Natural convection of nanofluid-filled annulus with cooled and heated sources and rotating cylinder in the water near the density inversion point
Department of Mechanical Engineering, Center of Computational Energy, Hakim Sabzevari University, Sabzevar, Iran
Accepted: 15 May 2021
Published online: 13 August 2021
Convection heat transfer in an annulus with pair sources and the inner rotating circular cylinder is studied numerically. Cu-water nanofluid is used to fill between the cylinders. Two pair sources (Tc and Th) were placed around outer and inner cylinders, and others were considered adiabatic. The governing equations were solved on a non-uniform computational mesh in the rotating circular cylinder.
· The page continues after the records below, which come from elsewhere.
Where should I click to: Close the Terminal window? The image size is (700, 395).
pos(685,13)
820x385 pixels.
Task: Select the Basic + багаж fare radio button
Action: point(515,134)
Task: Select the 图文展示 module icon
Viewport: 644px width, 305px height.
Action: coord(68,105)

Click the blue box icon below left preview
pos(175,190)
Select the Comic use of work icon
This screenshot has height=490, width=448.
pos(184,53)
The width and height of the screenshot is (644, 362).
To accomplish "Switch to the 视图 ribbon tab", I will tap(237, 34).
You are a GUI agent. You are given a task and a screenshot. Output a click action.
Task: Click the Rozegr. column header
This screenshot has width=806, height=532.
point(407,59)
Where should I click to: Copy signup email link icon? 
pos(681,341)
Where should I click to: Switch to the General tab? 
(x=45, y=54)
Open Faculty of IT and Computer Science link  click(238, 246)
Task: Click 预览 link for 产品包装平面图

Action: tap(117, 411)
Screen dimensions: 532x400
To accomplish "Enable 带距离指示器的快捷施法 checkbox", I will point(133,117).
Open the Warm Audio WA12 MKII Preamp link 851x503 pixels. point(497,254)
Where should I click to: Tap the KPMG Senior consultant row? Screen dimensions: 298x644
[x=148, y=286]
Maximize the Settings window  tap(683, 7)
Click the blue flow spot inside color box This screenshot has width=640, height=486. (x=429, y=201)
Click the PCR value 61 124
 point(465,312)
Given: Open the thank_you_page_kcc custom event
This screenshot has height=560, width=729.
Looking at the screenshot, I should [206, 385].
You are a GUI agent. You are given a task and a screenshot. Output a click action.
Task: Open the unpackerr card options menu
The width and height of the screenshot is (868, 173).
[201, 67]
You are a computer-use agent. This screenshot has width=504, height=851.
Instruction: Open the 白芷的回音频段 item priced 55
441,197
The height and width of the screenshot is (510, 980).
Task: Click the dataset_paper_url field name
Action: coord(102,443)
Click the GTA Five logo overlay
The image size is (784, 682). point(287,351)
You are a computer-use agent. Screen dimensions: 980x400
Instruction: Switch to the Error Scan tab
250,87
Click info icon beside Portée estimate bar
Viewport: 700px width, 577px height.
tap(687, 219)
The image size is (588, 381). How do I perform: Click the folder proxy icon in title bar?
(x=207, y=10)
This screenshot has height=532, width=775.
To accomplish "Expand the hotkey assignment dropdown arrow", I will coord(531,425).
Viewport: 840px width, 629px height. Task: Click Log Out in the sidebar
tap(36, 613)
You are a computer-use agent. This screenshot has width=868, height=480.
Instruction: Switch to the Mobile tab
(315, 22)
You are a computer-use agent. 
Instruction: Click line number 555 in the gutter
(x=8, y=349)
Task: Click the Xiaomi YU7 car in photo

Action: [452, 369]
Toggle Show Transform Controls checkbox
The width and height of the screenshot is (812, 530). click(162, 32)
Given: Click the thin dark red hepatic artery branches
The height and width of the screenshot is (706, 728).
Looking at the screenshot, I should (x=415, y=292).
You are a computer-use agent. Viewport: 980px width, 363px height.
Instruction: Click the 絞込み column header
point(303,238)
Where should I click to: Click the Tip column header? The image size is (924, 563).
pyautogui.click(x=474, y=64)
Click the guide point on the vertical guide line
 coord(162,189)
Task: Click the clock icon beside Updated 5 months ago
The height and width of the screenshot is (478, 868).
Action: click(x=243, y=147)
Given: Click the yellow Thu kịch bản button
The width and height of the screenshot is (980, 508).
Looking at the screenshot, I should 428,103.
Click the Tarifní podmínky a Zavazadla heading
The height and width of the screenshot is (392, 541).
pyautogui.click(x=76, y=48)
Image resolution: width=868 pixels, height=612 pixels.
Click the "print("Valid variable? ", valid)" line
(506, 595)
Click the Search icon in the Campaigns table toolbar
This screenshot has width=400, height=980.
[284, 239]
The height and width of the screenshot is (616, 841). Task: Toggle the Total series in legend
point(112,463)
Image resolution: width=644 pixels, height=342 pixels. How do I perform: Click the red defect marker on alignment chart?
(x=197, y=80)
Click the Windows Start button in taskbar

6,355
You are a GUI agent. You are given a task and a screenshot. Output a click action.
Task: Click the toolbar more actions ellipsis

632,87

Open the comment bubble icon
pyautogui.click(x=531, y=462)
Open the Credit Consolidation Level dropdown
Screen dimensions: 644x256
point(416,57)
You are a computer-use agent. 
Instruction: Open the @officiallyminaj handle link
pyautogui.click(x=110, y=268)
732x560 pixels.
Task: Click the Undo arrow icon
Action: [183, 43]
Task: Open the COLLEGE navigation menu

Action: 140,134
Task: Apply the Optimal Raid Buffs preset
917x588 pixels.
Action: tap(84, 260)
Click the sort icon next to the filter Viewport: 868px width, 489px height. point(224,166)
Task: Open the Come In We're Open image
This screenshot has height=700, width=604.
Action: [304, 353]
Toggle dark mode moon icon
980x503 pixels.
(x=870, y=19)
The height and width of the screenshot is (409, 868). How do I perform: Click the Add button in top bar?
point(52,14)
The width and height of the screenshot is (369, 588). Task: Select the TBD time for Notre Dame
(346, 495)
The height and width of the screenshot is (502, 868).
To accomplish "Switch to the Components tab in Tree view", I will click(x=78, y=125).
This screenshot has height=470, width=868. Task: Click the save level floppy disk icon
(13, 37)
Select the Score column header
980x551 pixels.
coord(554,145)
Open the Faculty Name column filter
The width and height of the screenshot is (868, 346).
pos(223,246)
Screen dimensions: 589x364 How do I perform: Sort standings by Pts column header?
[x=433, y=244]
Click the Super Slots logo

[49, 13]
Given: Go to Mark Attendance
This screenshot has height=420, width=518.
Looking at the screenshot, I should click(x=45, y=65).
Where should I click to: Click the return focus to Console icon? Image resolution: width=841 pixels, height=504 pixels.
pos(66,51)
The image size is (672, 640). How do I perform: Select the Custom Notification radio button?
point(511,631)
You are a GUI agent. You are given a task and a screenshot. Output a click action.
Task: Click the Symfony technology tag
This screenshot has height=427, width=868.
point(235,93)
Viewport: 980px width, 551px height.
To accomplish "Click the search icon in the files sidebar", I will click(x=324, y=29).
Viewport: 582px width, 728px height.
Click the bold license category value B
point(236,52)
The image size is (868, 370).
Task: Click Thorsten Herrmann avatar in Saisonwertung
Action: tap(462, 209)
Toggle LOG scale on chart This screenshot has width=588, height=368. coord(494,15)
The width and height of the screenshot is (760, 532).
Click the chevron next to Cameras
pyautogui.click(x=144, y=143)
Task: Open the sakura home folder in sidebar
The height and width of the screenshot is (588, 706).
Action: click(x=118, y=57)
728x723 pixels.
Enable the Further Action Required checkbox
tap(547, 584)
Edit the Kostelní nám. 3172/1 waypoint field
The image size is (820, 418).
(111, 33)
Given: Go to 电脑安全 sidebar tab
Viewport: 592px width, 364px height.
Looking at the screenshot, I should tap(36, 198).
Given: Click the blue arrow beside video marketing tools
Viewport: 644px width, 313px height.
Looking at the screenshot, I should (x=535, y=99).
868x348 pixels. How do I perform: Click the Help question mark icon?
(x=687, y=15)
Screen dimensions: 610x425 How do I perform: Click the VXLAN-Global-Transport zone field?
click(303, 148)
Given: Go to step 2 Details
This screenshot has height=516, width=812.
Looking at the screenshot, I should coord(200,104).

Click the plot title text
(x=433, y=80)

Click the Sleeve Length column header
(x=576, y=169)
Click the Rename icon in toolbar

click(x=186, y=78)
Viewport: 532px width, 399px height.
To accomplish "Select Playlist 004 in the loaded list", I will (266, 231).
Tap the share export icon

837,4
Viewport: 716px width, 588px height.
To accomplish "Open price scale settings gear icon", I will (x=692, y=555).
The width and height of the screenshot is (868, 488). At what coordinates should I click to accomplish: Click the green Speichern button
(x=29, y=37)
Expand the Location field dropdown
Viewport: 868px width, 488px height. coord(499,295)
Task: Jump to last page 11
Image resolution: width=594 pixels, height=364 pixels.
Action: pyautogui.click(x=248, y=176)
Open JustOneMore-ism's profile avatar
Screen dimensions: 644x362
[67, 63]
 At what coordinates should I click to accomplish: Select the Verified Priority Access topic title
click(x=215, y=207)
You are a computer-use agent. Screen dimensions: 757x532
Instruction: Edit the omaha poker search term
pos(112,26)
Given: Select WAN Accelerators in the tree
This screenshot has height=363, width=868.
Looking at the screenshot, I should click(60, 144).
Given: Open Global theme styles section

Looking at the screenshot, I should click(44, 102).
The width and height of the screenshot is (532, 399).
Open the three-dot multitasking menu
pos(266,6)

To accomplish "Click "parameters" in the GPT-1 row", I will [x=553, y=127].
They were formulated by considering Boussinesq approximation and water near the density inversion point using the finite volume method. The effects of non-dimensional angular rotational velocity (− 700 ≤ Ω ≤ 700), volume fractions of nanoparticles (0.0 ≤ ϕ ≤ 0.08), different locations of sources, thermal conductivity and dynamic viscosity were investigated. The Rayleigh number and the Prandtl number were fixed at Ra = 105 and Pr = 13.31. The present work was validated by previous experimental (Kuehn and Goldstein, J Fluid Mech 7 4:695–719, 1976) and numerical studies (Abu-Nada et al., Int Commun Heat Mass Trans 35:657–665, 2008; Roslan et al. Int J Heat Mass Trans 55:7247–7256, 2012). The results were presented as the average Nusselt number, thermal conductivity, and dynamic viscosity. They also showed the rotating cylinder, adding nanoparticles, and considering Boussinesq approximation and water near the density inversion point affected improving the heat transfer’s rate. The non-dimensional angular rotational velocity and nanofluid increased the heat transfer rate. Also, results indicated which angular rotational velocity and volume fraction of nanoparticles were useful for the industry and specialize in the reactor.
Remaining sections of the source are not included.